ODAC Rejects Temodal for Use in Advanced Melanoma

BETHESDA, Md—The Oncology Drugs Advisory Committee (ODAC) has voted not to recommend that the FDA approve Temodal (temozolomide, Schering) for the first-line treatment of patients with metastatic malignant melanoma. The 10 to 0 vote, with one member abstaining, followed a spirited discussion in which committee members not only questioned the value of Temodal in advanced melanoma, but also that of DTIC-Dome (dacarbazine, Bayer), which the FDA approved in 1975 for treating the disease.

In early January, the same committee recommended that the FDA grant accelerated approval to Temodal for the treatment of recurrent anaplastic astrocytoma.

In its quest to expand Temodal’s approval to advanced melanoma, Schering presented data from one randomized clinical trial that compared the drug to DTIC-Dome in 305 patients treated at 34 sites in 14 countries. None of the treatment centers were in the United States. Temo-dal is essentially an analog of dacarbazine. However, it can be given orally, while DTIC requires IV administration.

“We recognize that Temodal is not a breakthrough in the treatment of metastatic melanoma,” said Colin Turnbull, PhD, Schering’s vice president for Oncology Clinical Research. However, the company argued that Temodal’s equivalent effectiveness to DTIC, its safety profile, and its ease of administration made the drug approvable.

Six-month median survival was 7.7 months among the 156 Temodal-treated patients vs 6.4 months for the 149 DTIC-treated patients (P = .2). The Temodal group had 4 complete and 17 partial responders vs 4 complete and 14 partial responders in the DTIC group (P = .7), according to the company’s analysis.

The FDA reviewers, however, reported 4 complete and 15 partial responders among Temodal recipients, compared to 4 complete and 10 partial responders among those who got DTIC (P = .43). Among responders, the median response duration was 5.53 months in the Temodal group vs 3.22 months in the DTIC patients.

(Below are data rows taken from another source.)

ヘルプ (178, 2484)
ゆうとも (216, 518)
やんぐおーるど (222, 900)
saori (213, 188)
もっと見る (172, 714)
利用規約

Overall survival in the 305 patients was the study’s primary endpoint. According to Schering, 13 patients in the Temodal group were alive at 2 years, compared with 5 patients in the DTIC group. The company also reported that among responders, 19 in the Temodal group were alive at 12 months; 15 at 18 months; and 13 at 24 months. In the DTIC group, 13 responders were alive at 12 months; 10 at 18 months; and 5 at 24 months.

“The problem is that equivalence of temozolomide to dacarbazine in survival does not demonstrate temozolomide’s efficacy (effect on survival) because dacarbazine has not been shown to have any effect on survival in advanced, metastatic malignant melanoma,” an FDA staff document noted.

ODAC members agreed. “I don’t think the results of this study demonstrate that temozolomide has been shown to be an effective drug in this disease,” said David H. Johnson, MD, director of medical oncology at Vanderbilt University.

The Schering-sponsored study was designed to demonstrate the superiority of Temodal to DTIC. Its failure to do so weighed heavily in the ODAC discussions. Several committee members suggested that the problem really lay with DTIC, which they viewed as ineffective against metastatic melanoma despite its nearly quarter century on the market.

“We have the opportunity to say that in 1975 an error was made,” said Derek Raghavan, MD, PhD, associate director of the University of Southern California’s Norris Comprehensive Cancer Center. “Patients with melanoma deserve effective treatment. They don’t deserve ineffective treatment, and that’s probably what DTIC is.”